I am against the proposed modification, and I hope the CA Supreme Court does not endorse it. For one thing, there is no general prohibition on lawyers having confidential or trade secret information. It happens all the time. Generally a protective order is in place, but similar protection could be afforded by a rule punishing lawyers for misusing information obtained through informal means. And the proposed rule favors some members of the bar (and their clients) over others. In general, plaintiffs' lawyers will have a harder time getting the facts they need to file a claim if they are subject to discipline for interviewing employees or, more likely, former employees. It will not engender respect for the rules if they are seen as favoring one class of lawyers and clients over another.
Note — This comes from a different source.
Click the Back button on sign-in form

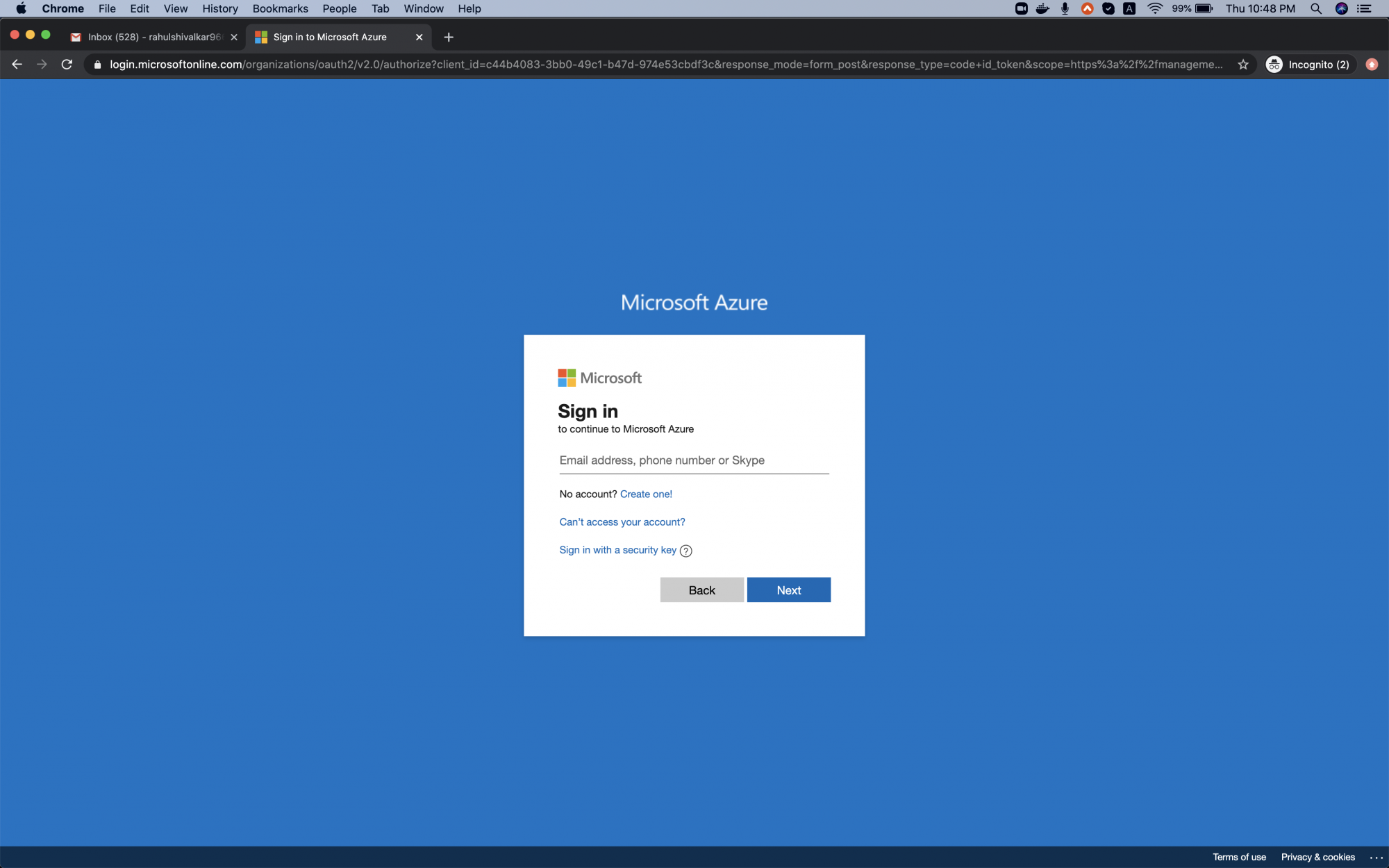pyautogui.click(x=701, y=590)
And even apart from that risk, the rule is very impractical. Suppose I represent a technology company that has hired an employee from a competitor. The competitor then sues, claiming the employee has copied the competitor's work into my client's software. The employee is bound by an NDA written to extend beyond termination of employment. Am I seriously at risk of discipline for asking the employee about the allegations? That makes no sense; the employee is the best source of information and I think I have a duty to find out what he or she knows. Or suppose an employee of a government contractor comes to believe the contractor is defrauding the government: If the employee contacts the U.S. Attorney's office in San Diego are the California lawyers in that office subject to discipline for asking her to relate the facts of the fraud?
A final, less important point. Proposed rule 4.3 seems perfectly designed to support interference with contract claims by former or current employers against lawyers who interview former or current employees. This rule would seem to give such claims a significant boost by adding the condemnation of the ethics rules to the ordinary tort story. (Damages might be slight, but the threat of litigation should not be discounted.) California long fought against any exception to the duty of confidentiality (even one allowing lawyers to try to prevent death or bodily harm) in part (I think) to minimize the risk of liability based on failure to warn theories. It is ironic that the proposed rule invites such liability now.
If anyone has a different reading of this language, or knows what the RRC is trying to achieve, I would welcome correction or amplification. As it stands now, however, I hope this language does not become part of our rules.